• nobel ödüllü annie ernaux'nun 'yalın tutku' romanında nefis anlattığı:
    "metroda, bekleme salonlarında, insanın hiçbir şey yapmamaya hakkı olduğu her yerde oturur oturmaz a.'yı düşlemeye dalıyordum. bu durumun içine girdiğim saniyede beynimde bir mutluluk spazmı gerçekleşiyordu. sanki beyin aynı imgelerin, aynı anıların sürekli hücumuna uğrayıp diğerleri gibi bir cinsel organ haline gelerek doyuma ulaşabiliyormuş gibi, kendimi fiziksel bir hazza bıraktığımı sanıyordum.

    her şey, sevişmek için birlikte olduğumuz anlar dışında, sonu gelmeyen bir eksiklikti. üstelik, daha sonra gideceği an bende saplantıya dönüşmüştü. hazzı gelecekteki bir acı gibi yaşıyordum."

    kaynak: ernaux, a.(2022).yalın tutku. (y. avunç, çev) istanbul:can yayınları.(orijinali 1991)

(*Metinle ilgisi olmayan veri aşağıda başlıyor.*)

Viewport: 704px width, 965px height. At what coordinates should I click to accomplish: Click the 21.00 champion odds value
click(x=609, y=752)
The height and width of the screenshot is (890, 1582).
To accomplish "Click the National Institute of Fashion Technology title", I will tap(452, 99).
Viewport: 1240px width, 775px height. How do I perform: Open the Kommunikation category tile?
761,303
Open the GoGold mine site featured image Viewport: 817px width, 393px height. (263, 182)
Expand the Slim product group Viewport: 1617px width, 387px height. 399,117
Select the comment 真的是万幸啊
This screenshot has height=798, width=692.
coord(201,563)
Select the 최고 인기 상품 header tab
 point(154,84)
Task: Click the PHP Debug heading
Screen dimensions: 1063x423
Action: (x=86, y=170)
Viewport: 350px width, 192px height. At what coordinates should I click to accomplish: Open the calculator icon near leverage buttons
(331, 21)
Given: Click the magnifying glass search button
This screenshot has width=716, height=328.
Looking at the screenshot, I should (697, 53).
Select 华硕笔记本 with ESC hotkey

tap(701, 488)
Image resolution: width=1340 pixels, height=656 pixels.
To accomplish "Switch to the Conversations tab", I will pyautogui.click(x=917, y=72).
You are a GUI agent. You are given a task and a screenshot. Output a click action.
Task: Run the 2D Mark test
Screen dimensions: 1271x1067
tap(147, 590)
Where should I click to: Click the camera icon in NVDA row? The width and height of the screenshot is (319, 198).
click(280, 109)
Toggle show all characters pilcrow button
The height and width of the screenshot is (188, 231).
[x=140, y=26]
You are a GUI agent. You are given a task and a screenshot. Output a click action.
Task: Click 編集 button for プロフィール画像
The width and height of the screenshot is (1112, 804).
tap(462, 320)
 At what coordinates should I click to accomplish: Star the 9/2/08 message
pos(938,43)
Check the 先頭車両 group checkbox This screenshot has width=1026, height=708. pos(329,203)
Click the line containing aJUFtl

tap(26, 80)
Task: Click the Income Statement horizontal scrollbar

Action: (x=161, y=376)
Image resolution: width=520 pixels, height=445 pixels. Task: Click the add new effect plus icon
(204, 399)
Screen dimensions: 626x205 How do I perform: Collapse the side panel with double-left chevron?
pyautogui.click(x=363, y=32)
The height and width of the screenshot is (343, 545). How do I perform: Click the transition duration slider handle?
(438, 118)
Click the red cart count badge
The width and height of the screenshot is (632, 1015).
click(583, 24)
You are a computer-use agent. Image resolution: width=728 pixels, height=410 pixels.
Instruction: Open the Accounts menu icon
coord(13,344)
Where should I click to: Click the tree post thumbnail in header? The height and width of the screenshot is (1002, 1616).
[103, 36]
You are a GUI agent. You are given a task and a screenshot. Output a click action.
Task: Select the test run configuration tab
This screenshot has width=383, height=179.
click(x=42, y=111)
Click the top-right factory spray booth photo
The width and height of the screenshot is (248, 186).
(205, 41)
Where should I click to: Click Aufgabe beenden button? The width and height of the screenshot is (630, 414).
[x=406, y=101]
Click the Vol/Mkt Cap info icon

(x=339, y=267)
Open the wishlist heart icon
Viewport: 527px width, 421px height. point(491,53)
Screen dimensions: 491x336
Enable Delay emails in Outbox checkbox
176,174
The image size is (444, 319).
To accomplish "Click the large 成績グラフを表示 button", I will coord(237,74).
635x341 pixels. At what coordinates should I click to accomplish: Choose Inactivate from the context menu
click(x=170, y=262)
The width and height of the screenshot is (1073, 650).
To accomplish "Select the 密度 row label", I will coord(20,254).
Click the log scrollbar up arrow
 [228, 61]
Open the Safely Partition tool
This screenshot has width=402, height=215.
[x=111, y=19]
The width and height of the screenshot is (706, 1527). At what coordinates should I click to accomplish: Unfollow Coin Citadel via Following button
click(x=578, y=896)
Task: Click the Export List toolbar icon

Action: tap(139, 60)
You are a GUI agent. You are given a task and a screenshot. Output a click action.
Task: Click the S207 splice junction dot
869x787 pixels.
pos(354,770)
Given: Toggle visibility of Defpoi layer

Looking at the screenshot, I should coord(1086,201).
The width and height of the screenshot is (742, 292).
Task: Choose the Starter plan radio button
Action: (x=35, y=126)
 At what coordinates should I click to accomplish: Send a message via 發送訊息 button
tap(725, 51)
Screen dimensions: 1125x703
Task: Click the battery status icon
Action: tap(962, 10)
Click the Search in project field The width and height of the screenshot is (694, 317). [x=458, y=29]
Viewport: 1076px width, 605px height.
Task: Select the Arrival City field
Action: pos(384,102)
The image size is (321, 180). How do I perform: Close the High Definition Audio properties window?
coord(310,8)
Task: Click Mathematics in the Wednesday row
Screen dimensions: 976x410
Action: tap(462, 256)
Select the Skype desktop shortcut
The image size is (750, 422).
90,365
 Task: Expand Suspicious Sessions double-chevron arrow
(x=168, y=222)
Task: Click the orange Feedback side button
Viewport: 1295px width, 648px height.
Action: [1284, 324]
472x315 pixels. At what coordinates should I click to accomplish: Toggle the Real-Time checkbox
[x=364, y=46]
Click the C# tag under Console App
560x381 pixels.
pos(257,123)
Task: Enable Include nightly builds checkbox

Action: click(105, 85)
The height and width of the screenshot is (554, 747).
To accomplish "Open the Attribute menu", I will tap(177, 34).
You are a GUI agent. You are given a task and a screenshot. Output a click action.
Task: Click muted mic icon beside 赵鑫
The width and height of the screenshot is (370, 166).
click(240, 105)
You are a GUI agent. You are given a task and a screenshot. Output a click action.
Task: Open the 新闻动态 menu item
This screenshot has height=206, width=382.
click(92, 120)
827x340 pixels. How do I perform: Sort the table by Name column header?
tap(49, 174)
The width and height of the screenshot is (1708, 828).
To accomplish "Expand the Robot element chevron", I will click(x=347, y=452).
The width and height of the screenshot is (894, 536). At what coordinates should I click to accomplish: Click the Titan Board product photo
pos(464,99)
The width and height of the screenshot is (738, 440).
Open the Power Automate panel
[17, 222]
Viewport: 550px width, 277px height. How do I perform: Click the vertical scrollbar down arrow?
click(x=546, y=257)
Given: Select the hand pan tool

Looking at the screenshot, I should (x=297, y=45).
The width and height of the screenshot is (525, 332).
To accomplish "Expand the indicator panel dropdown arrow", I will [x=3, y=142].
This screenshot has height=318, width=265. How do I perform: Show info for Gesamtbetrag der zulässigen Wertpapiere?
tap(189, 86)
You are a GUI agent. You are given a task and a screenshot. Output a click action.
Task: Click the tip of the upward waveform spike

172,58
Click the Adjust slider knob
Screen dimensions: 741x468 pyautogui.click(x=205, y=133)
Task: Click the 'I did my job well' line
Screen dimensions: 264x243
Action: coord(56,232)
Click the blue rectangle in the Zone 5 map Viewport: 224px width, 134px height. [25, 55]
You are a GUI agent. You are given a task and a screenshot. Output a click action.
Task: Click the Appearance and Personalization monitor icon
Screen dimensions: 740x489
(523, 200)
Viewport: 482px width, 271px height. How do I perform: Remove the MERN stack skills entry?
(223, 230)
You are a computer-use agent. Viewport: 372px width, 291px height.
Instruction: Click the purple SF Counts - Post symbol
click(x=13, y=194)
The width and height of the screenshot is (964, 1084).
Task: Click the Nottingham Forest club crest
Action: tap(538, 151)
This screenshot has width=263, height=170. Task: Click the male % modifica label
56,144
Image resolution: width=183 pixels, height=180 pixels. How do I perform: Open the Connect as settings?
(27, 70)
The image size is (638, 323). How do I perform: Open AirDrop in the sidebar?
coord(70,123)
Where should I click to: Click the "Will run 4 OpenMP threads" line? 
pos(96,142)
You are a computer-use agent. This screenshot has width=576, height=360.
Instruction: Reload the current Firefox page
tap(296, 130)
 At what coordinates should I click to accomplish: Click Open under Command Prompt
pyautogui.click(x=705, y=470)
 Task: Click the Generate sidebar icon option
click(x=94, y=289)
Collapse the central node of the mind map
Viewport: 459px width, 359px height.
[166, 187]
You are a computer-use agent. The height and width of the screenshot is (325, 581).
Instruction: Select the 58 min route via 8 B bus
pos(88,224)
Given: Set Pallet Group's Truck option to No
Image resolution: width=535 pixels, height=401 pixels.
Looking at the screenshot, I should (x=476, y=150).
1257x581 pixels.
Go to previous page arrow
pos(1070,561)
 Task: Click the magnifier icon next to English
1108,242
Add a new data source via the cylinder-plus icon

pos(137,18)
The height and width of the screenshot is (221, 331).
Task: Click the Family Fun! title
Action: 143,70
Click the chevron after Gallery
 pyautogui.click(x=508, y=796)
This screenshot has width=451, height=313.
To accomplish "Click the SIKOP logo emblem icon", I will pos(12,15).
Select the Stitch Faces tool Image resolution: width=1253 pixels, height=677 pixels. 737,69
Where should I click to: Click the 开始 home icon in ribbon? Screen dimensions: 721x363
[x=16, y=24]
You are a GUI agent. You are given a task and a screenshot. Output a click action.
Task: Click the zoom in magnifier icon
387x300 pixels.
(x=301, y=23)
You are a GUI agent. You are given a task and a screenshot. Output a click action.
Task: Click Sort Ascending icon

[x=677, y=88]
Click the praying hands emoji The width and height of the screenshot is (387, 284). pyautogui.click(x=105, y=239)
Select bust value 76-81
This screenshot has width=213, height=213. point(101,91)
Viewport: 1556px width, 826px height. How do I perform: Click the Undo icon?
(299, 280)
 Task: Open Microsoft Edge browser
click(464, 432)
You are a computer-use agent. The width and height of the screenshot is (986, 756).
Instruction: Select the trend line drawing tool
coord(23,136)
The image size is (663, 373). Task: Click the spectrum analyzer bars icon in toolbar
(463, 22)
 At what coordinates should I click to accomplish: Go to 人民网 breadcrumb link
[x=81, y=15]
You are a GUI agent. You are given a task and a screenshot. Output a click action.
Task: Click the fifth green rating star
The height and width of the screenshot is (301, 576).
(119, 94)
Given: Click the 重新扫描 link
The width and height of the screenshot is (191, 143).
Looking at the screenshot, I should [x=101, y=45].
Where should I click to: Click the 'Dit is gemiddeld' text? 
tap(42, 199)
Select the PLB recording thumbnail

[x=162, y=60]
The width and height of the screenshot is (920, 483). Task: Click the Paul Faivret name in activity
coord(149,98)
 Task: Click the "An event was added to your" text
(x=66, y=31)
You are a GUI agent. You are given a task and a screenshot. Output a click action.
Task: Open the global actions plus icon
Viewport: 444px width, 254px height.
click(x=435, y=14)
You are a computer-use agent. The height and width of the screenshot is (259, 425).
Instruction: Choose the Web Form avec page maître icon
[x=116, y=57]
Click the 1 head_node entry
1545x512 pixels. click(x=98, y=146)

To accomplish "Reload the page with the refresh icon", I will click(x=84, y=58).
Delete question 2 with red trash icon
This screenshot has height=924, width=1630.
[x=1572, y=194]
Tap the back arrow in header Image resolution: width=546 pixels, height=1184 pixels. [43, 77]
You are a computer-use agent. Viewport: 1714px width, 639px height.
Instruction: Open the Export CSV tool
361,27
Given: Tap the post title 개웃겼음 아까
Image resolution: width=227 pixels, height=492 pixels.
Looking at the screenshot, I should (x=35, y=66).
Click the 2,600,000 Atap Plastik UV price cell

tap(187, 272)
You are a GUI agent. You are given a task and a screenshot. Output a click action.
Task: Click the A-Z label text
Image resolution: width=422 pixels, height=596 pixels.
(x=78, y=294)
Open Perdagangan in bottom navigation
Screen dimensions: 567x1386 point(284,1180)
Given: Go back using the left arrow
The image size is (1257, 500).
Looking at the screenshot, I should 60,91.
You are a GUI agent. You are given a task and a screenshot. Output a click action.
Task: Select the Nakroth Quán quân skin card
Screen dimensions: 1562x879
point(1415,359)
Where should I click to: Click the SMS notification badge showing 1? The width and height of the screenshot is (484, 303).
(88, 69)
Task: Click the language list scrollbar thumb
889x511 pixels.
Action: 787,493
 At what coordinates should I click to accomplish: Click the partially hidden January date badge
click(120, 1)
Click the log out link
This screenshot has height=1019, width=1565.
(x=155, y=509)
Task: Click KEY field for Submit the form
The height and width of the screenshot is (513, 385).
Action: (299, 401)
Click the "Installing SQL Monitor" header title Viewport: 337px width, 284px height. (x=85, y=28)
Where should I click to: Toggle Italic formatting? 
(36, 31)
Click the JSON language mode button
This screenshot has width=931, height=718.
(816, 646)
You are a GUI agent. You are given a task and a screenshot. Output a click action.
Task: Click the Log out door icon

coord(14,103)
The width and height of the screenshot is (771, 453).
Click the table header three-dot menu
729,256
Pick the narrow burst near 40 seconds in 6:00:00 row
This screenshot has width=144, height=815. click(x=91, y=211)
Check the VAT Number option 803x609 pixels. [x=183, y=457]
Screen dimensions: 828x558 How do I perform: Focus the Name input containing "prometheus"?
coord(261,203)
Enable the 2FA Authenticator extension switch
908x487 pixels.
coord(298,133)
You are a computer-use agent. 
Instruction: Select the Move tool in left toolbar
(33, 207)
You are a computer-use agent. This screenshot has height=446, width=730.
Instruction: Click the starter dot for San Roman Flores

  • schopenhauer şöyle diyor:
    "tutkunun en yüksek derecesi genel olarak bütün türlerde kendini gösteren yaşama iradesinin, belli bir bireyin ortaya çıkmasını istemesini sağlayacak kadar birbirine uygun kimselerin; babanın karakteriyle ananın zekasının denk düştüğü kimselerin arasında doğabilir. ve yine bu durumdan ötürü, burada duyulan tutku, ölümlü bir insanın yüreğine sığmayacak kadar büyüktür. nitekim bu tutkuyu duyan insanoğlunun kavrayış gücü de, tutkunun gerçek nedenlerini anlayacak güçte değildir. gerçek ve büyük bir aşk tutkusunun temeli budur işte. demek ki, iki bireyin, karşılıklı olarak çeşitli bakımlardan birbirlerine uygunlukları ne kadar eksiksizse karşılıklı tutkuları da o kadar güçlü olacaktır." (s. 36)


    kaynak:
    schopenhauer, a. (2019). aşkın metafiziği. (çev. selahattin, h.) yapı kredi yayınları.